#### WHAT IS NEEDED
Only the lines from the one with "Image resolution: width=1120" to the end of the data below should be given again, exactly, with both ends included and pictures omitted.
────
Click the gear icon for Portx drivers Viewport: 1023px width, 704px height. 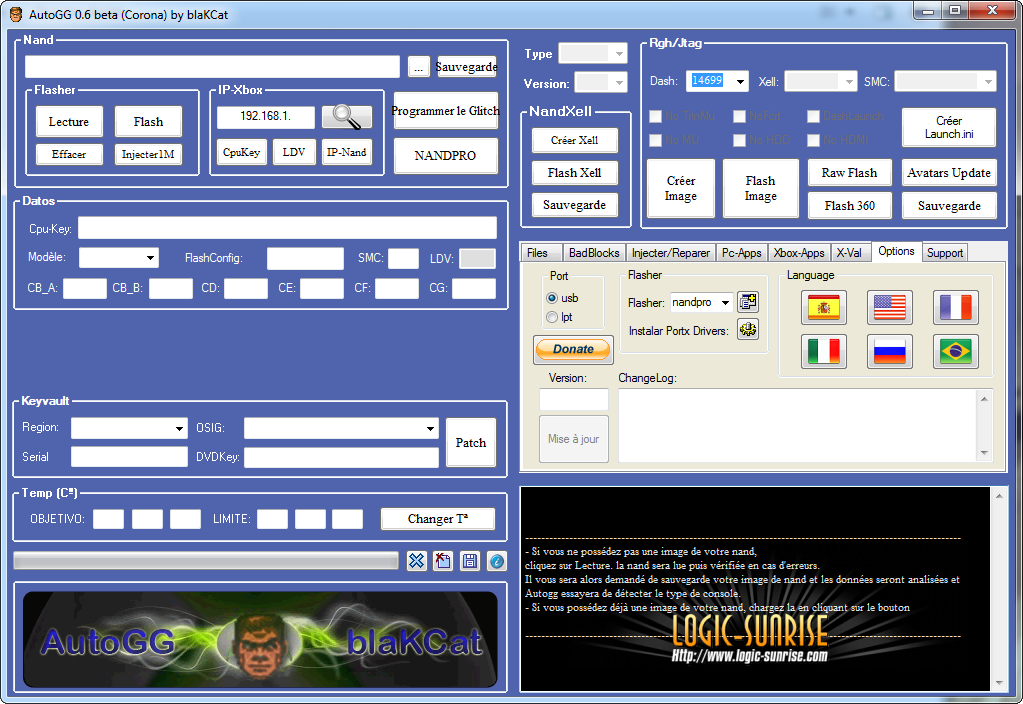point(747,329)
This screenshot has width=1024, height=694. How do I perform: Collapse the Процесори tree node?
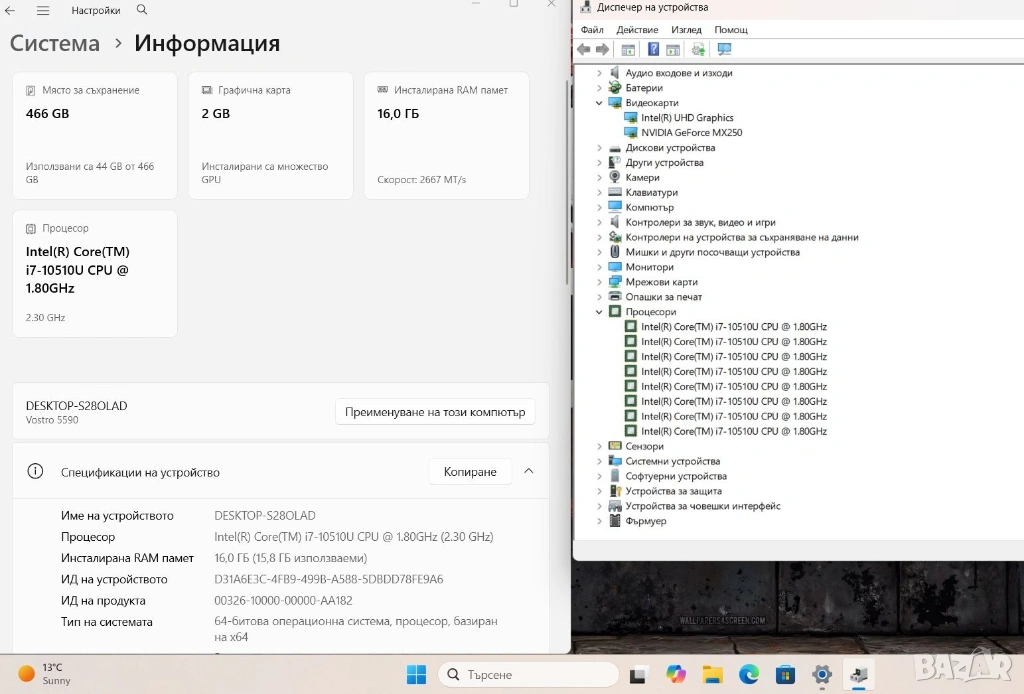[600, 312]
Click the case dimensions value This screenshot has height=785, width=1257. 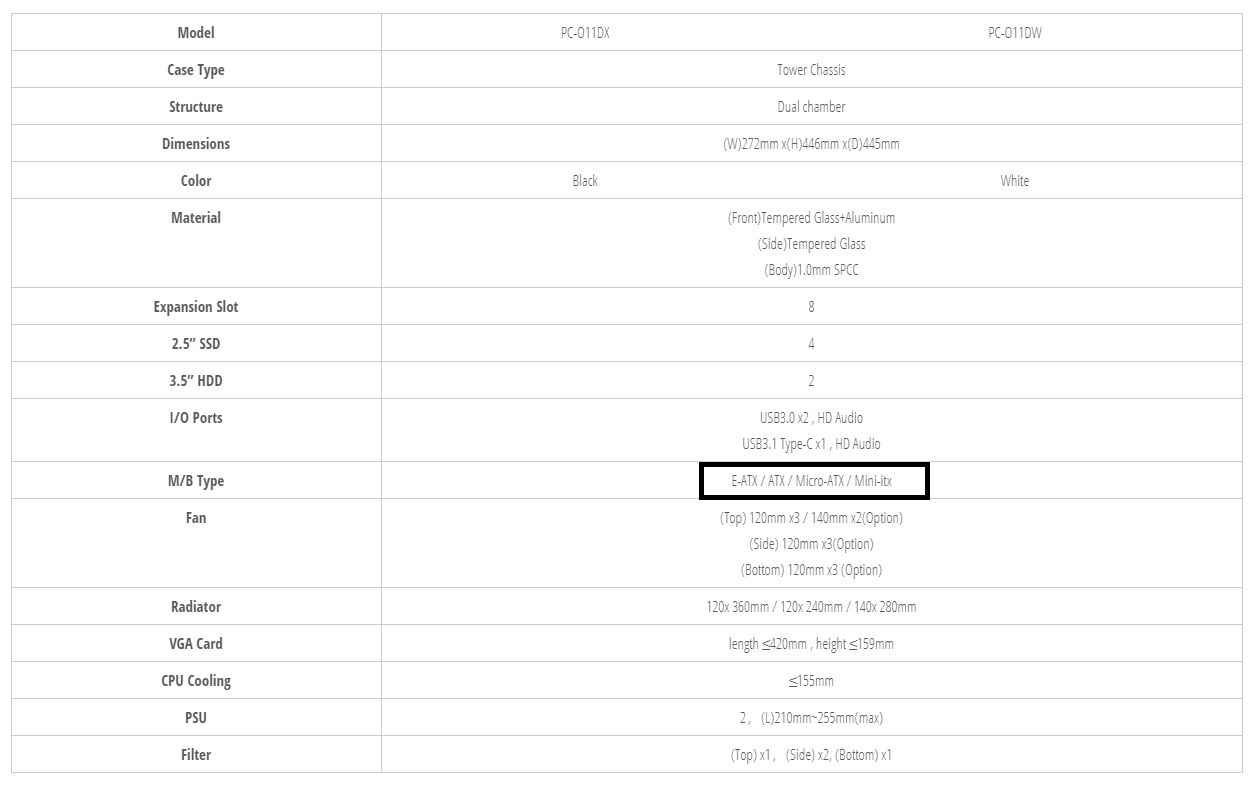811,144
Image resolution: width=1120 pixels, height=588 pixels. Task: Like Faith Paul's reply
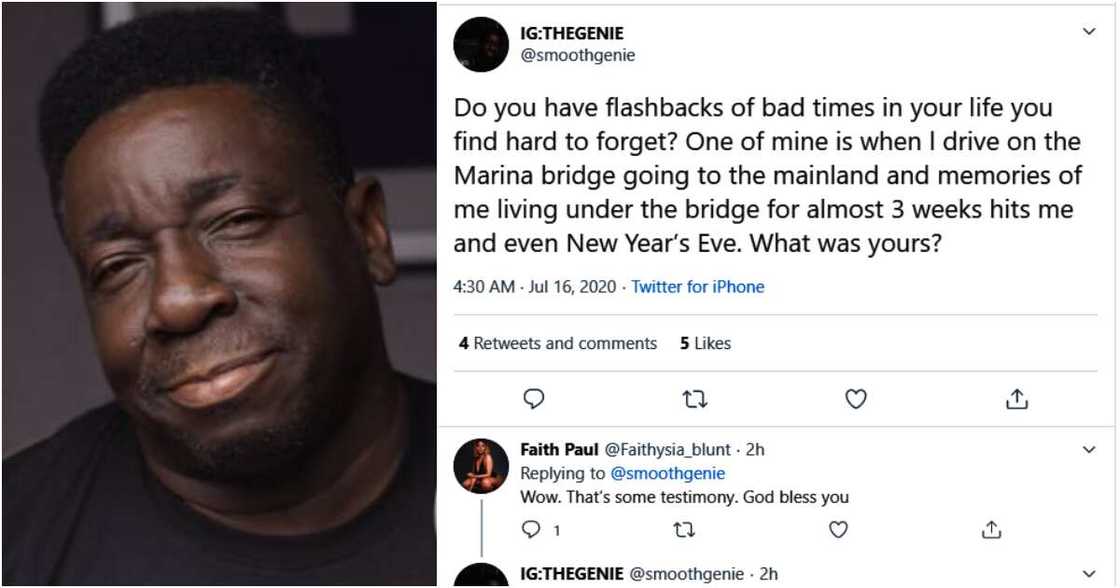click(838, 529)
────
#### COMPLETED TASK
Image resolution: width=1120 pixels, height=588 pixels. Task: Like Faith Paul's reply
click(838, 529)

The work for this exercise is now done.